Os defensivos agrícolas, agroquímicos e pesticidas são empregues especialmente em monocultura, que requer uso continuo de fertilizantes os quais se usados com intensidade e incorretamente provocam para a contaminação dos solos e quem trabalha nele. O desmatamento é uma das consequências que gera alterações climáticas na região, perda da biodiversidade e desequilíbrio ecológico. A pulverização causa doenças como infertilidade, câncer e intoxicação para aqueles que tem mais contato com os produtos, as pessoas em comunidades rurais temem represálias se denunciarem a situação as autoridades.

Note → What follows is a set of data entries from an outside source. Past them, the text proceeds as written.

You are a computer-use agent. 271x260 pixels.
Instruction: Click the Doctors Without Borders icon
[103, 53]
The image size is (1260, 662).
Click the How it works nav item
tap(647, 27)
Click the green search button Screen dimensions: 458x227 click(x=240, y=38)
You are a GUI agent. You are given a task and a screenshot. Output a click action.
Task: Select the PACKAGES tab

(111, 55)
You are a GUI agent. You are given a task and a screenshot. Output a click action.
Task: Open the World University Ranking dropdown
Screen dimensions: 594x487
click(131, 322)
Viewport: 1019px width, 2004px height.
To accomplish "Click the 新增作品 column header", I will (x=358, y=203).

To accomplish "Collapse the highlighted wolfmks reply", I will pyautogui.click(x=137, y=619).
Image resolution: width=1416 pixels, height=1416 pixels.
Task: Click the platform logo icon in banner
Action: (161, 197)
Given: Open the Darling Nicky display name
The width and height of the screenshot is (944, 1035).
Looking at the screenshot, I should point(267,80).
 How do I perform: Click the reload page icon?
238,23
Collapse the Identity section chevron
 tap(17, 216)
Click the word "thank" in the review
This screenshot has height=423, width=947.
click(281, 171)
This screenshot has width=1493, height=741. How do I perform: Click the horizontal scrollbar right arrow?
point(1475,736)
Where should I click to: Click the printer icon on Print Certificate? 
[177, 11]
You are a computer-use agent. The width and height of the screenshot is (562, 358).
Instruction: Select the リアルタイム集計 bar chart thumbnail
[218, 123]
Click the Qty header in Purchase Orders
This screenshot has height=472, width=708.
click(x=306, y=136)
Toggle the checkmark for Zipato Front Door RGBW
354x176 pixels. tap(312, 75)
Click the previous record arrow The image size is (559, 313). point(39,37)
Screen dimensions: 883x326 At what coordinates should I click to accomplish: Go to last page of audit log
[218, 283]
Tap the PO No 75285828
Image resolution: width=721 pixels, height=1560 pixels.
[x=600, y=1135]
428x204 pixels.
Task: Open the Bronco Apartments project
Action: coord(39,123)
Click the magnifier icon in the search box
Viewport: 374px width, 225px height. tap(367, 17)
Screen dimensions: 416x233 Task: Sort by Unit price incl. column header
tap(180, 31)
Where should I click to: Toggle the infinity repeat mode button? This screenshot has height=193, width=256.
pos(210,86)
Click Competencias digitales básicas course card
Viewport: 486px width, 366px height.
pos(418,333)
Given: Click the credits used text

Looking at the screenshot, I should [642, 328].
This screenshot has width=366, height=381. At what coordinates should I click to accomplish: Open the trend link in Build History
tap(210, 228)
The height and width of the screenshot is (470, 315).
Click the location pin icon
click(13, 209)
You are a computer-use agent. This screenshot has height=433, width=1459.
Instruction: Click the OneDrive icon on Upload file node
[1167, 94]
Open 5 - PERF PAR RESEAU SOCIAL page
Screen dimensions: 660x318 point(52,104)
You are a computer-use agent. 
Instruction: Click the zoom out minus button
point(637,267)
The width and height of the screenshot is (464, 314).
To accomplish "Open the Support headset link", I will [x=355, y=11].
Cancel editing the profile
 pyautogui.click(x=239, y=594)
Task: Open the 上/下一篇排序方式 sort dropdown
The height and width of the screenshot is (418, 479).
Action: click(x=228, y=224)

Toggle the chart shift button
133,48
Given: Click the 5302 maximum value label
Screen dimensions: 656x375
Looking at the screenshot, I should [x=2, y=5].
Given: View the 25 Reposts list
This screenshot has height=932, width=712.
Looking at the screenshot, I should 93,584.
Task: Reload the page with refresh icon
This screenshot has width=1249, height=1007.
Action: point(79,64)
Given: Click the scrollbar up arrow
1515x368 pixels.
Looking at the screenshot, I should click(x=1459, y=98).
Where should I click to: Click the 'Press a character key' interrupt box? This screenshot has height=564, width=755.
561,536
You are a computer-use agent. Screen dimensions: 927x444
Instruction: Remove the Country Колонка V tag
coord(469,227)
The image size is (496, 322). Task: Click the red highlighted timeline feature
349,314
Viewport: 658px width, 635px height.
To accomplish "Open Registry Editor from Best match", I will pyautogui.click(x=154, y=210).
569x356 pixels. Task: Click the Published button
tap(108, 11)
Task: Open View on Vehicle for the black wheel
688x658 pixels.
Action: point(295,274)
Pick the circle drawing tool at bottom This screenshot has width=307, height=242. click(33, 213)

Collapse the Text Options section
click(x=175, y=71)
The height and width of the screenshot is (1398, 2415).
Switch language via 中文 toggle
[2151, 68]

Portanto o Ministério da Agricultura, Pecuária e Abastecimento devem fazer uma fiscalização mais severa e criar uma zona de segurança em torno dos locais em que a pulverização ocorre, a afastando de escolas e áreas de moradia. Cabe ao Ministério da Saúde coordenar uma pesquisa para saber os efeitos desses agrotóxicos em pequena e grande quantidade no organismo de cada pessoa ingere. A população pode reduzir um pouco esses pesticidas e herbicidas lavando bem o alimento na água corrente, o colocando para cozinhar, examinar cascas e folhas e comprar apenas os em que a safra corresponde com a época correta, enfim a saída mais segura para os consumidores é o alimento orgânico.